#### WORK REQUEST
Return an exact copy of the lines from the one holding "Open the Time Analysis nav item" to the end of the data, including both the starting and final lines. Leave the pictures out.

#### DATA TO PROCESS
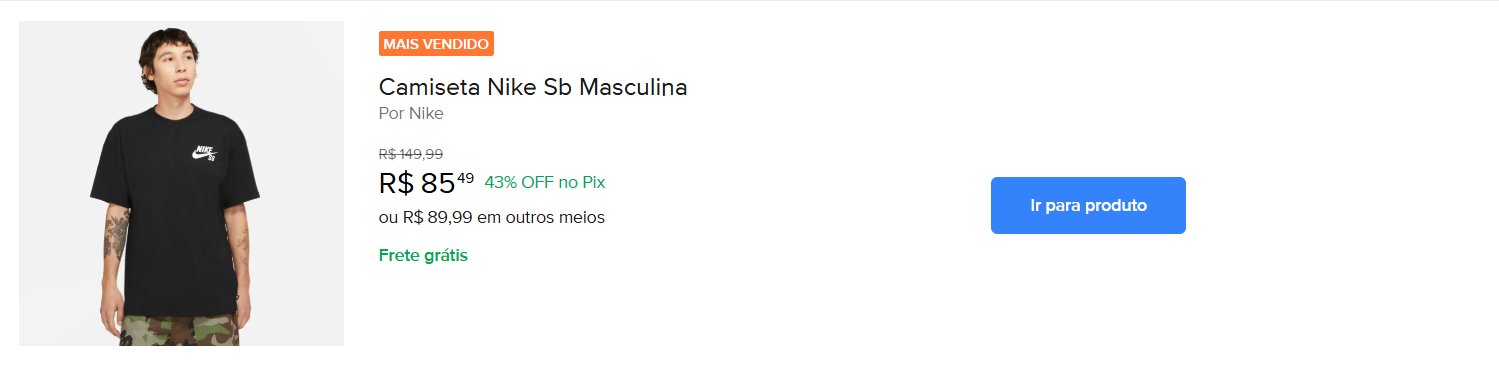Click ou R$ 89,99 em outros meios
The width and height of the screenshot is (1499, 375).
492,217
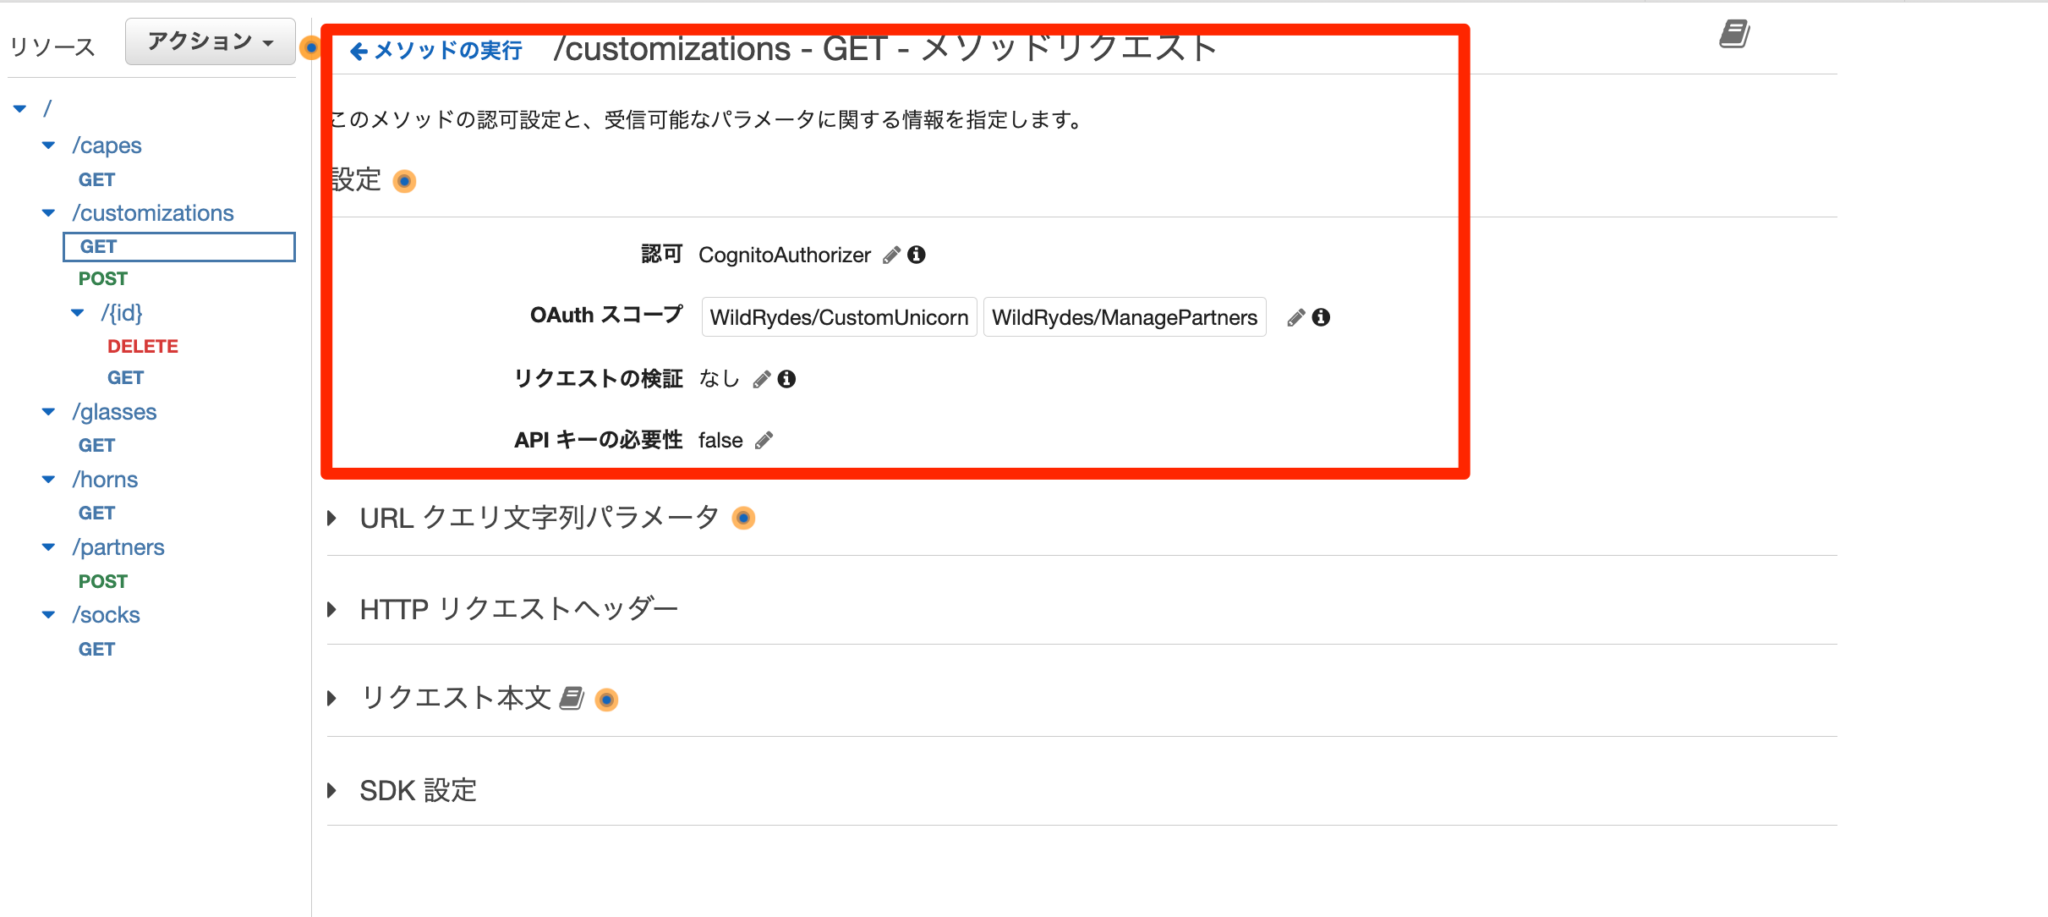This screenshot has height=917, width=2048.
Task: Click the orange hint dot near 設定
Action: [x=404, y=181]
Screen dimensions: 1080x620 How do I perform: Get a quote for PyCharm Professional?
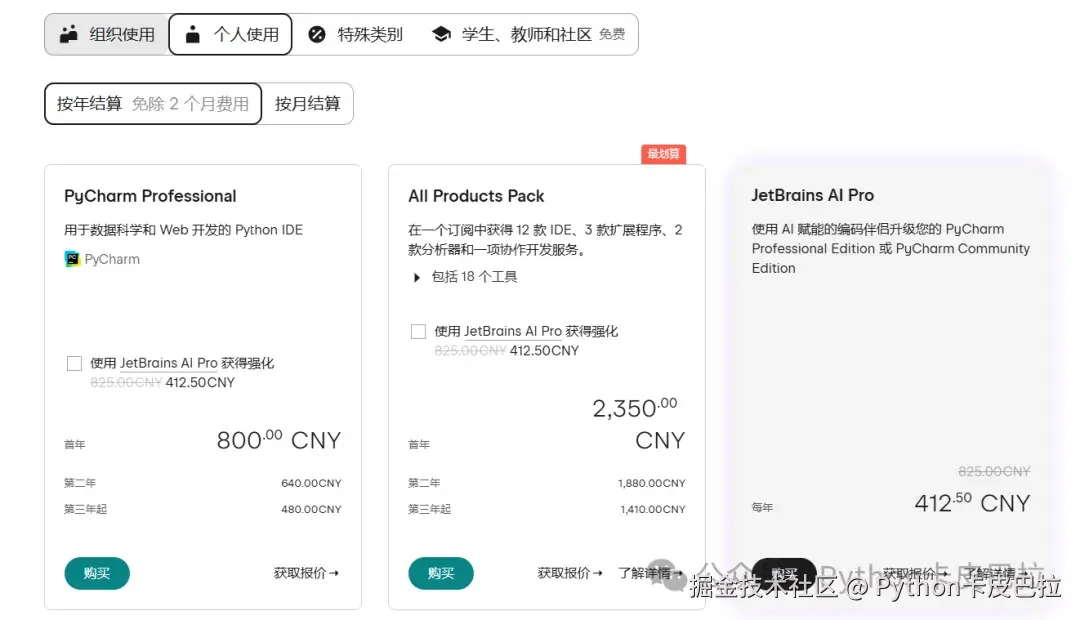[306, 573]
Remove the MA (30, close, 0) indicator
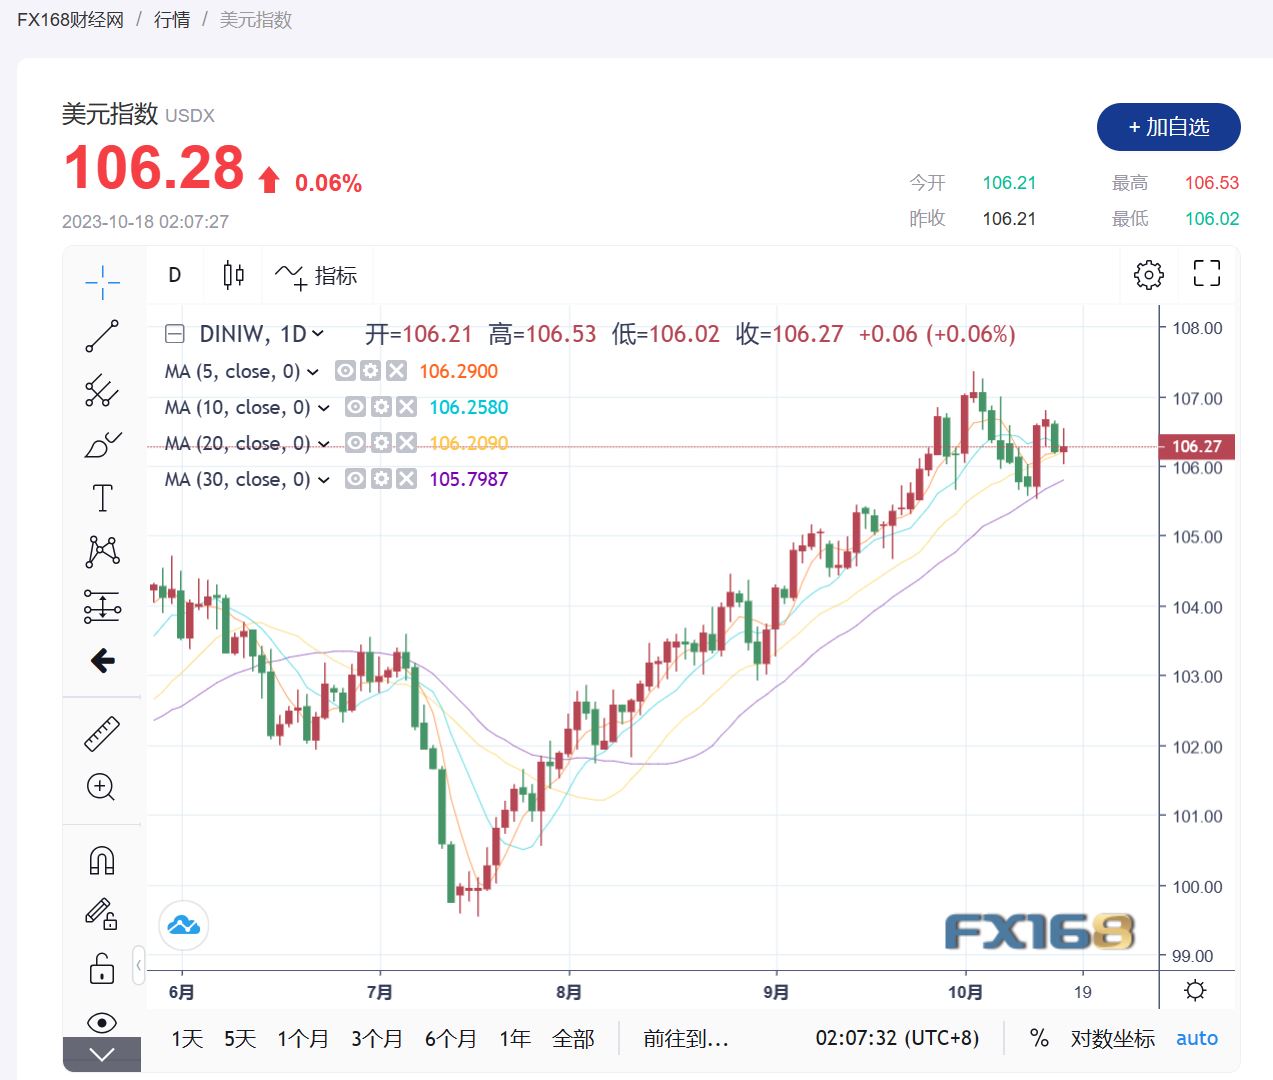Image resolution: width=1273 pixels, height=1080 pixels. [x=406, y=479]
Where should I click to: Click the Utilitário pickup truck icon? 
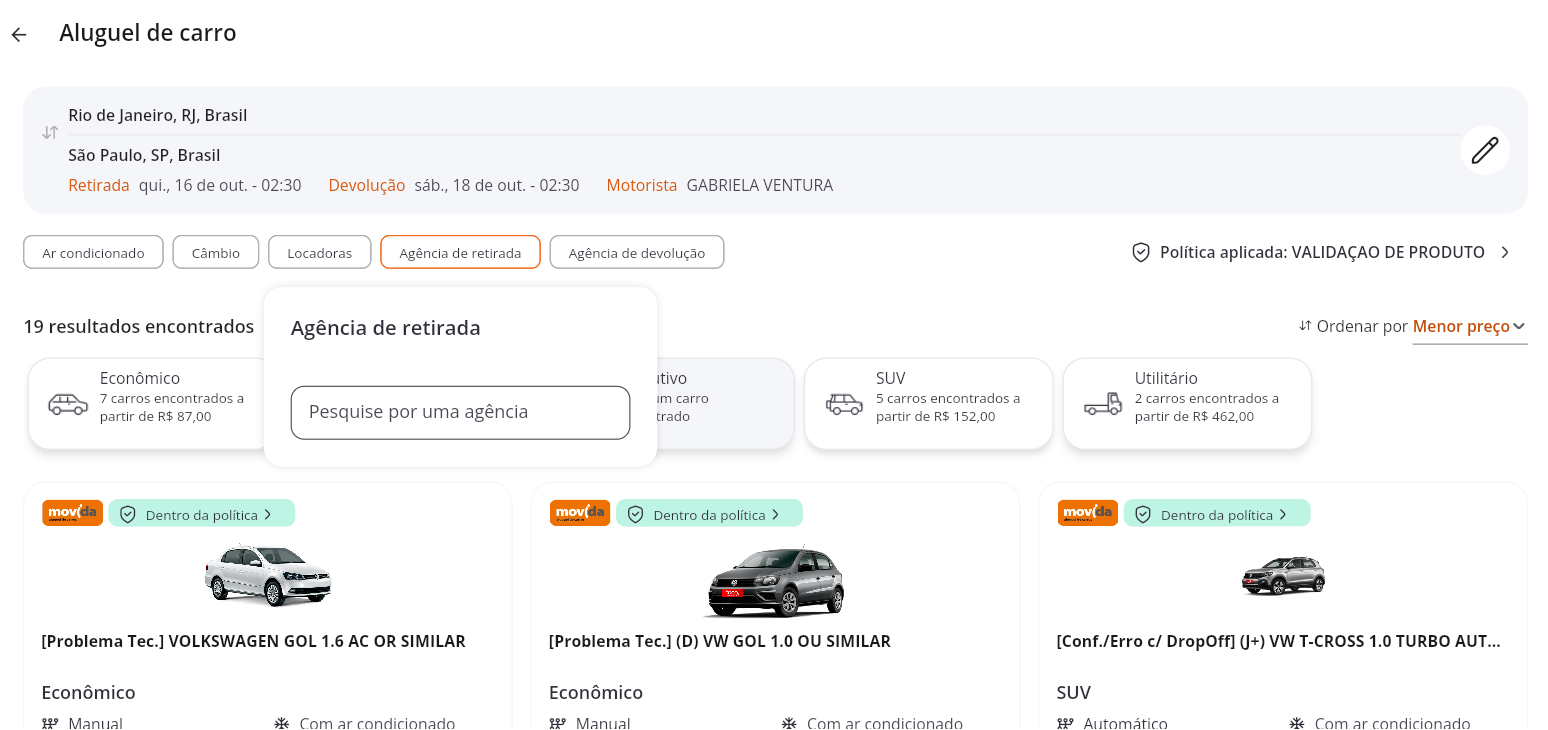point(1102,404)
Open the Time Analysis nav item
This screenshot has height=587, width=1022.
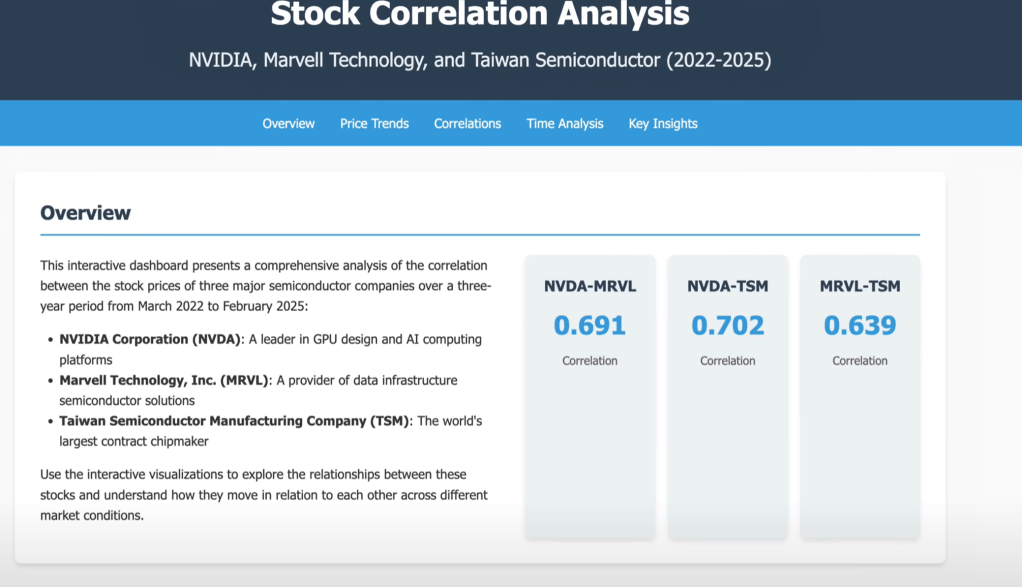point(565,124)
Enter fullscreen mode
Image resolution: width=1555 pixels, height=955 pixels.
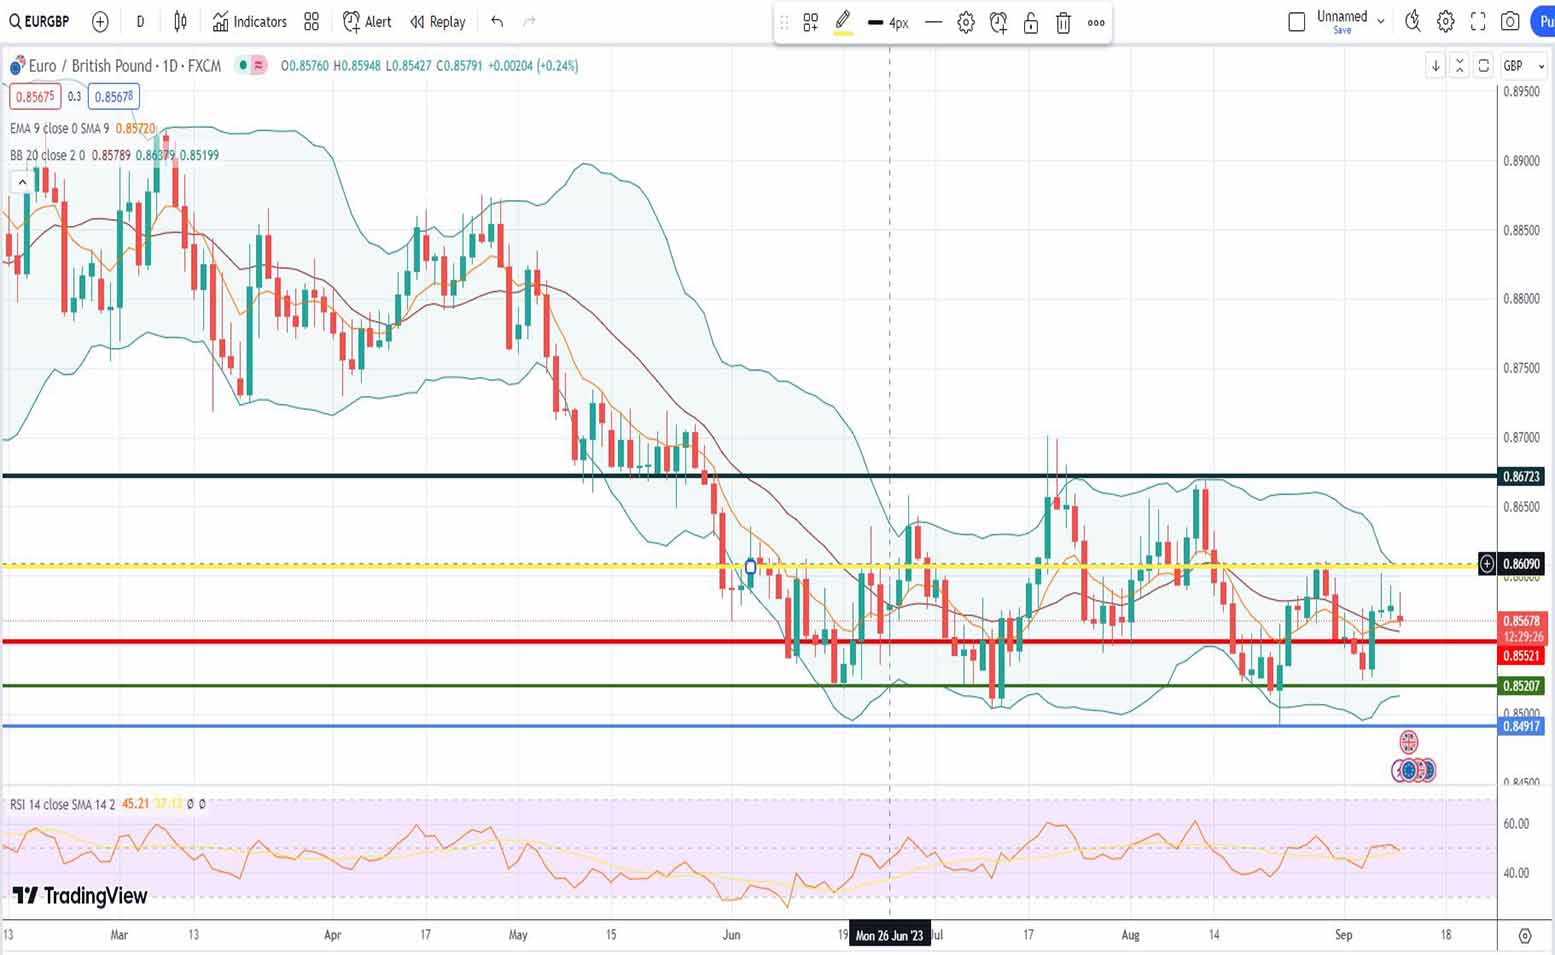(1478, 21)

#### EXERCISE ANSWER
Open the Time Analysis nav item
This screenshot has height=587, width=1022.
point(565,124)
Enter fullscreen mode
Image resolution: width=1555 pixels, height=955 pixels.
(1478, 21)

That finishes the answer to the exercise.